* _Source document_
Sick Puppy is a 2000 novel by Carl Hiaasen.

Plot summary
Robert Clapley, a former drug smuggler-turned-real estate developer, plans to build high-rise condominiums and golf courses on Toad Island, the home to a large population of oak toads. The project requires the construction of a massive new bridge to the mainland to accommodate Clapley's cement trucks. On the recommendation of Richard "Dick" Artemus, a corrupt governor of Florida to whom Clapley has given major campaign contributions, Clapley hires lobbyist Palmer Stoat to expedite the government funding for the bridge construction. By random happenstance, Stoat becomes subject to the obsessive wrath of ecoterrorist Twilly Spree after he witnesses him litter the highway from his luxury Range Rover. He tracks him back to the Fort Lauderdale residence he shares with his wife, Desirata.

Twilly arranges ironic pranks - hijacking a garbage truck and dumping its load into Desi's convertible, and filling Stoat's Range Rover with dung beetles - but is aggravated when Stoat continues to litter. When he breaks into Stoat's home, he is confronted by his massive Labrador Retriever and by Desi herself. Desi, who is increasingly unhappy with her marriage, tells Twilly that he is "aiming low" if he is trying to correct Stoat's misbehavior. She guides him to Toad Island, where Clapley's construction crew has deliberately buried thousands of oak toads to avoid later protest by environmentalists. Twilly orders Desi to tell Stoat that he will kill the dog if he doesn't stop the bridge project. Stoat dismisses the threat until Twilly sends him a roadkill Labrador's severed ear via FedEx. The actual dog becomes Twilly's companion after he changes his name to "McGuinn."

Stoat convinces Artemus to veto funding for the bridge but has no intention of letting the project fail. He tells Clapley and  Artemus that the funding can be put back into the budget later, through a special session of the Florida legislature. Clapley sends a hit man, Mr. Gash, to kill Twilly, while Artemus, in an effort to avoid the bridge project being tainted by a violent death, locates ex-governor Clinton Tyree, a.k.a. "Skink", who vanished in the mid-1970s after a short term of office and is said to be hiding in the remaining wilderness of Florida. Artemus knows that Skink's mentally disturbed elder brother, Doyle, is still on the state's payroll as the keeper of an abandoned lighthouse, and threatens to put him on the street if Skink doesn't apprehend Twilly. Artemus fails to realize the dire consequences of threatening a man with Skink's volcanic temper, or of putting him and Twilly in contact with each other.

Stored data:
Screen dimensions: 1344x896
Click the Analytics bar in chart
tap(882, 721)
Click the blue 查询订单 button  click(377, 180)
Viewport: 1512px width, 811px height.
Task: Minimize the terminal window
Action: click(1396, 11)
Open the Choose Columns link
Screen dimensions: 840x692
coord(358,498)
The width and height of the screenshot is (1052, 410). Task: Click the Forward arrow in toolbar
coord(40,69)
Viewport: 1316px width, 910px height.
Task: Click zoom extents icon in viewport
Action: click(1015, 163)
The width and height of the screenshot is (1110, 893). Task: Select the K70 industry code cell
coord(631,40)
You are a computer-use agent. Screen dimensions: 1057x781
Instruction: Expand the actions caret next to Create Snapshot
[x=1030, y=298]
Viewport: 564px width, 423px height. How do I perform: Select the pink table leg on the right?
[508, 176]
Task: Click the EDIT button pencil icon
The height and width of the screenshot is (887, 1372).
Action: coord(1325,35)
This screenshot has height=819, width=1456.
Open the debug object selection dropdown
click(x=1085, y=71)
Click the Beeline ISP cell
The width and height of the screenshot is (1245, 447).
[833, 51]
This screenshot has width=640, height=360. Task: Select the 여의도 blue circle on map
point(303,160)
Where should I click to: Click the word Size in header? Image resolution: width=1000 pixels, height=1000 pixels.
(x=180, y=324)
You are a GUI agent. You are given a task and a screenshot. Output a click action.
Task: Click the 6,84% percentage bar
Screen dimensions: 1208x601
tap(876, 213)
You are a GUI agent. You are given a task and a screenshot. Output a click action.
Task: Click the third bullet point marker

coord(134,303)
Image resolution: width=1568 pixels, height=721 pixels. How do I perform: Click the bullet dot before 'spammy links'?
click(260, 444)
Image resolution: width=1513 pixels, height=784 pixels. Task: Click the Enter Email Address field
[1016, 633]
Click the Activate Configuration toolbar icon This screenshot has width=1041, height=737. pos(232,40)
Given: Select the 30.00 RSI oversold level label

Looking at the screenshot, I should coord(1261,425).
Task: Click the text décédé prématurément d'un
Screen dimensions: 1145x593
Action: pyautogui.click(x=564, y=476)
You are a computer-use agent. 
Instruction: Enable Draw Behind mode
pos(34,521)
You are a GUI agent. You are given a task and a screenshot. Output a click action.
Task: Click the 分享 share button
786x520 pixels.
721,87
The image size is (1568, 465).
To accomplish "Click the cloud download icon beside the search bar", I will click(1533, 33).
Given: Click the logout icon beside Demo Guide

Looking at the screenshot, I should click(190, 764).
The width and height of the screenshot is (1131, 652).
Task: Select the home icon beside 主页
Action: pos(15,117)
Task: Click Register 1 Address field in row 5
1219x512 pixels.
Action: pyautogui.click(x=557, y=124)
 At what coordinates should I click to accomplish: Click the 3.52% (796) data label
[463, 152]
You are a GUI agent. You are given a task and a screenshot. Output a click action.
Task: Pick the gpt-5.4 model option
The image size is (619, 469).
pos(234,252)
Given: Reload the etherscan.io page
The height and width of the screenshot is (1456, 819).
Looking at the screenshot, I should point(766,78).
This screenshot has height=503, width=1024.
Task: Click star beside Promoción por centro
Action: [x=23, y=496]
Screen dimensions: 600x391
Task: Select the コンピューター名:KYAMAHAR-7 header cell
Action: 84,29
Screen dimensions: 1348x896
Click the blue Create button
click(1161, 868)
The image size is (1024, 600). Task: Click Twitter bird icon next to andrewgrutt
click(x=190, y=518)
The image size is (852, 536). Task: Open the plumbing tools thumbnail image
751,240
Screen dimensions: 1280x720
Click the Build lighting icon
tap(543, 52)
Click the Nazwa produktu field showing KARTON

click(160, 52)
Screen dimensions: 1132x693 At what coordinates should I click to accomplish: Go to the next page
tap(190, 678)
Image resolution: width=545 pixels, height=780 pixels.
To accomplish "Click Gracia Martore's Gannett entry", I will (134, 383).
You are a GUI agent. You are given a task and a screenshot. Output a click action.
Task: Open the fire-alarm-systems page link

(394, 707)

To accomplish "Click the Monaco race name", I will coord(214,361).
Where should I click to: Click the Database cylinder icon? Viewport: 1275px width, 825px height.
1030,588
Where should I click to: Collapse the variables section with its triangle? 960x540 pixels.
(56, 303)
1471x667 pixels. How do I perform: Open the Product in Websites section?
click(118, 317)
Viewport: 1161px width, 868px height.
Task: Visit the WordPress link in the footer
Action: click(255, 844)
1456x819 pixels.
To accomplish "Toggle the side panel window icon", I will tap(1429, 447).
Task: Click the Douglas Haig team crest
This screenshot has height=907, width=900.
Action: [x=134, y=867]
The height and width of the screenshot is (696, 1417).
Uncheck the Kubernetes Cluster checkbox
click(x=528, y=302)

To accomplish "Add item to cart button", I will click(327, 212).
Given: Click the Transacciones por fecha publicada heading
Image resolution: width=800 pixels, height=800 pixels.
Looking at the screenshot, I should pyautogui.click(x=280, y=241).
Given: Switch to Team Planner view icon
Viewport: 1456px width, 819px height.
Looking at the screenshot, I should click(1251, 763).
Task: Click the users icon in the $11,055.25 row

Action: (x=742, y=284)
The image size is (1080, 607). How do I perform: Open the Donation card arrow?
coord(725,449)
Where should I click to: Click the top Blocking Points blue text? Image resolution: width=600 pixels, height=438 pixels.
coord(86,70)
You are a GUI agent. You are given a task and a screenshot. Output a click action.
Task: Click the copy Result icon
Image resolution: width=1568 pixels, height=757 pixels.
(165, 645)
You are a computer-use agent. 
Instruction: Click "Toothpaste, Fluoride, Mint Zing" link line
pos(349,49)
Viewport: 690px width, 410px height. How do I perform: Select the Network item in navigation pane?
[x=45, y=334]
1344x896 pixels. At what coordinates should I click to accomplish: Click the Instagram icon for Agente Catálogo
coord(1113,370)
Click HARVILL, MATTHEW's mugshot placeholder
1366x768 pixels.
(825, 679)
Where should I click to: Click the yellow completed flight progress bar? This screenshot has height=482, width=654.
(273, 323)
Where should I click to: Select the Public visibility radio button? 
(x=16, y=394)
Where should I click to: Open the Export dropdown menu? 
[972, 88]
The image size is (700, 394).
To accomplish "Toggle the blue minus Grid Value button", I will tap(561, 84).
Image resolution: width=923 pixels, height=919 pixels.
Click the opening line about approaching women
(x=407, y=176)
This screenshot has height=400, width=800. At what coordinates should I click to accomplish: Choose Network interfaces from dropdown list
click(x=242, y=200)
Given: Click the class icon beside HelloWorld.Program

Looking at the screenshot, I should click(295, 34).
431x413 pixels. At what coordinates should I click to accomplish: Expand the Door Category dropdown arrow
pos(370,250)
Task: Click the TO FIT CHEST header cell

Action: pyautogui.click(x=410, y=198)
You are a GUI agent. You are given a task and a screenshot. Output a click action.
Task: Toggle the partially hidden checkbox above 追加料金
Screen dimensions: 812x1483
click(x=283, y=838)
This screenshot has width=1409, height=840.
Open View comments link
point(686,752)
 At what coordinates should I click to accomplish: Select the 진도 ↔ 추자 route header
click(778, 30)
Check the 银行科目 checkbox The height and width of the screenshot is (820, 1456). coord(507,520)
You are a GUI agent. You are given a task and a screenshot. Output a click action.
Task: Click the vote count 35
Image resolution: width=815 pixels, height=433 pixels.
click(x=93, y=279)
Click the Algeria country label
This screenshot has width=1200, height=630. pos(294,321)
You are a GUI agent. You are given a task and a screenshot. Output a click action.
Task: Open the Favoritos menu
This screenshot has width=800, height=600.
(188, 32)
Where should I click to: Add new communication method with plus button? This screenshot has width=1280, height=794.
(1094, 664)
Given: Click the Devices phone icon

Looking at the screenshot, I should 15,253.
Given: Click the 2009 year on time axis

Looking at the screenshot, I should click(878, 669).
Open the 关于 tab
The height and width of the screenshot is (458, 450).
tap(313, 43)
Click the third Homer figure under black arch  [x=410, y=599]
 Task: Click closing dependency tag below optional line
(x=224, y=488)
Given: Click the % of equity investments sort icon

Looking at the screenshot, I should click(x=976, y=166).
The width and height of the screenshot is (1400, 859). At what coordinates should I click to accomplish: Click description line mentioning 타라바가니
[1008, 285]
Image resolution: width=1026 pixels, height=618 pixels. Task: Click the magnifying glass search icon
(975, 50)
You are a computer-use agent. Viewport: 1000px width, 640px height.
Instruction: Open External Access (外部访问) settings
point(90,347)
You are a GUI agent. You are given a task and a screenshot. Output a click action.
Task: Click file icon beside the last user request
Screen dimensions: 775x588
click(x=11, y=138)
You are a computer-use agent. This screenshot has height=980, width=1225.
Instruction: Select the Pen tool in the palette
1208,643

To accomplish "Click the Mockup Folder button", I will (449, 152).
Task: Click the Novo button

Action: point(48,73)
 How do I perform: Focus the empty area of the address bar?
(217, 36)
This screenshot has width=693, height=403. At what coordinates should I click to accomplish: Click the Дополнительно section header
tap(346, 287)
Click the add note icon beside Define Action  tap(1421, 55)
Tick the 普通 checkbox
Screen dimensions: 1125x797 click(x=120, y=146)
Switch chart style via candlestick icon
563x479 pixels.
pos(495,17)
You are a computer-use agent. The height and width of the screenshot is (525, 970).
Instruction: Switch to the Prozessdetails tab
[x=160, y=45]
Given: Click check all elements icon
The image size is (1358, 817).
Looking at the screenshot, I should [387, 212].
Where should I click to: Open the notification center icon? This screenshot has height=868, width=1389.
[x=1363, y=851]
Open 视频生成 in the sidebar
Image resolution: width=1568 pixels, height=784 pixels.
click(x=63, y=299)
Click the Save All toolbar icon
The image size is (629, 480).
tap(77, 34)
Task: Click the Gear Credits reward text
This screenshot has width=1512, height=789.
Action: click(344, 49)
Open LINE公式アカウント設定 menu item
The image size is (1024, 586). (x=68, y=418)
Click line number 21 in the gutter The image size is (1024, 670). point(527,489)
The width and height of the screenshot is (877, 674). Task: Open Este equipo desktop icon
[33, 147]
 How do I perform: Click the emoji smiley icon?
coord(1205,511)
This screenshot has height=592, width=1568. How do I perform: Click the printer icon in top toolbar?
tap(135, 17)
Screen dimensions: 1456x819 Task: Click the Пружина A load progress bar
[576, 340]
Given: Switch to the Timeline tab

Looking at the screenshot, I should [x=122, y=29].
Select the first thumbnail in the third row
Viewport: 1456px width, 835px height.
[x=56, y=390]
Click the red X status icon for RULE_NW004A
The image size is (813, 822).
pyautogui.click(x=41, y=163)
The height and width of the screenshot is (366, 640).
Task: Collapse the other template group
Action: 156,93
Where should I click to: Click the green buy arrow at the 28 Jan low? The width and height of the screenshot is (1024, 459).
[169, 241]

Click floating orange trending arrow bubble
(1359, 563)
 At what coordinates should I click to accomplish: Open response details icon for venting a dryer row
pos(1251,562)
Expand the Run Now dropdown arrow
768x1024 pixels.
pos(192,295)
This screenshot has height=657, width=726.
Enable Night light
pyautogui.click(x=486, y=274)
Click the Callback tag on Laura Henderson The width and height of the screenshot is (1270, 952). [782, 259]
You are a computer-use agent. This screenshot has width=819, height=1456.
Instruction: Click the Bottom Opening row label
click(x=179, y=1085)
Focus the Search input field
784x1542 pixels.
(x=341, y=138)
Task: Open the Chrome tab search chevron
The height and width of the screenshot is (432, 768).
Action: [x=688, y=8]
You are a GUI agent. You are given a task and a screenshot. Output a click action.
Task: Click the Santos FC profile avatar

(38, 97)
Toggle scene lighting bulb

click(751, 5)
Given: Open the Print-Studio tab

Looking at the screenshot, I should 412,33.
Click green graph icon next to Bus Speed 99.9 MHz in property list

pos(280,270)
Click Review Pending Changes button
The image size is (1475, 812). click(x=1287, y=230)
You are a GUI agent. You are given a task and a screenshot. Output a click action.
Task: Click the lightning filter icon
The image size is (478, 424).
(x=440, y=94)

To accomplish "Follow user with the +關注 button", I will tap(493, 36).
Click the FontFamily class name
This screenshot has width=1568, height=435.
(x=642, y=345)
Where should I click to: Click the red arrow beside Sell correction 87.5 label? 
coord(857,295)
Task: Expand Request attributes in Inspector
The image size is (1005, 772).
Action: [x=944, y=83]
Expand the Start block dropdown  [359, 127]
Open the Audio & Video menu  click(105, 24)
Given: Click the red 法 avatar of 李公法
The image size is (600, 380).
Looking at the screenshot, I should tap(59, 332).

* _Problem to work on_
Pick up the plot summary of the novel Sick Puppy where it stops and keep it going. The entries have nothing to do with this.

* _Result below_
Desi becomes attracted to Twilly, and the two eventually develop a relationship. Stoat is disgusted and washes his hands of her and McGuinn, telling Twilly that the bridge is going up no matter what he does. A violent confrontation with Twilly, Desi, and Skink on Toad Island leaves Mr. Gash mortally wounded. Twilly is left in Skink's care while Desi returns to her parents' home in Atlanta. Despite her pleadings, Twilly is still committed to stopping the Toad Island project. Accompanied by Skink, Twilly trails Stoat, Clapley, and Artemus to a private canned hunting reserve in northern Florida, where Stoat has arranged for Clapley to shoot a black rhinoceros and win over Willie Vasquez-Washington, a crucial member of the Florida House who is opposed to the special session.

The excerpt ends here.